Leading generative AI startup Anthropic has declared that it will not use its customers’ data to train large language models (LLMs) and will intervene to protect users facing copyright lawsuits.

Anthropic, founded by former OpenAI researchers, has updated its commercial terms of service to state its ideals and intentions. By segregating the personal data of its own customers, Anthropic is firmly differentiating itself from competitors like OpenAI, Amazon, and Meta, which leverage user content to improve their systems.

“Anthropic may not train models on customer content from paid services,” the updated terms add. “As between the parties, to the extent permitted by applicable law, Anthropic agrees that Customer owns all Deliverables, and hereby disclaims all rights therein. It will receive Customer Content subject to these Terms.”

These terms state that “Anthropic does not expect to acquire any rights to Customer Content under these Terms” and “does not grant, by implication or otherwise, to either party any rights to the other party’s content or intellectual property rights.” It is clearly stated.

On the surface, the updated legal documents provide protection and transparency for Anthropic’s commercial customers. For example, the company owns all AI output created to avoid potential IP disputes. Anthropic is also committed to protecting its customers from copyright claims for any infringing content created by Claude.

This policy is consistent with Anthropic’s mission statement that AI should be beneficial, non-harmful, and honest.
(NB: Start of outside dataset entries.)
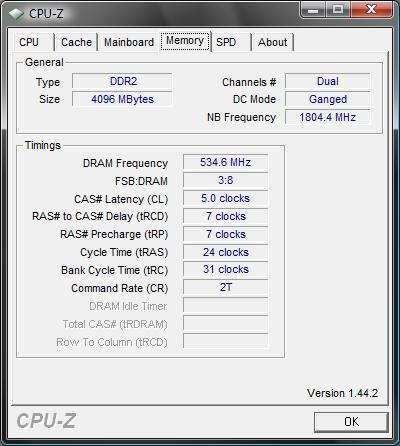Click the Size field showing 4096 MBytes

click(x=122, y=99)
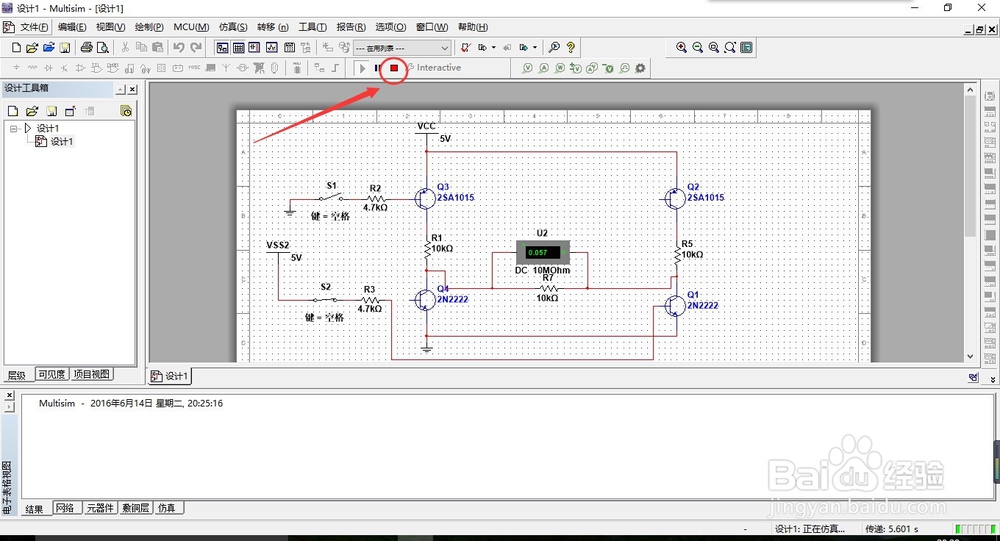Screen dimensions: 1000x541
Task: Switch to the 可见度 tab
Action: click(x=52, y=375)
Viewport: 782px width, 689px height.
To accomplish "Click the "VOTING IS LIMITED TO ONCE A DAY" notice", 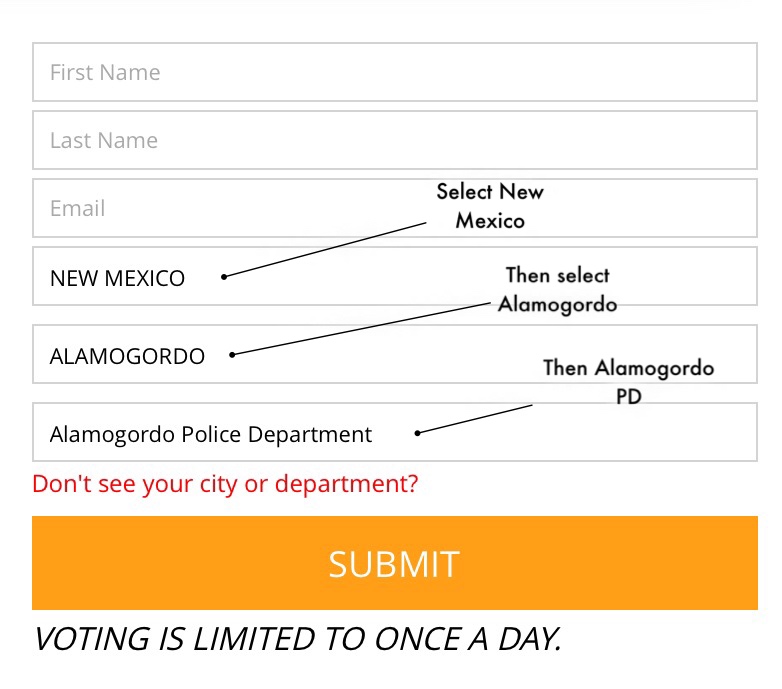I will tap(297, 638).
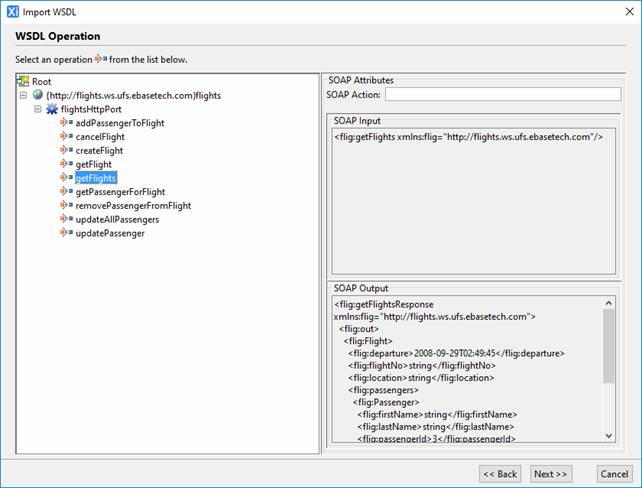Click the getFlight operation icon
This screenshot has height=488, width=642.
pyautogui.click(x=67, y=164)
As public skepticism about the ethics of generative AI grows, companies’ efforts to address issues such as data privacy could provide a competitive advantage.

User Data: Essential Foods for LLM

Large language models (LLMs), such as GPT-4, LlaMa, or Anthropic’s Claude, are advanced AI systems that understand and generate human language by training on extensive text data. These models leverage deep learning techniques and neural networks to predict word order, understand context, and pick up on language subtleties. During training, they continually improve their predictions, improving their ability to converse, write text, or provide relevant information. The effectiveness of an LLM largely depends on the variety and amount of data it is trained on, resulting in more accurate and contextual awareness as it learns different language patterns, styles, and new information.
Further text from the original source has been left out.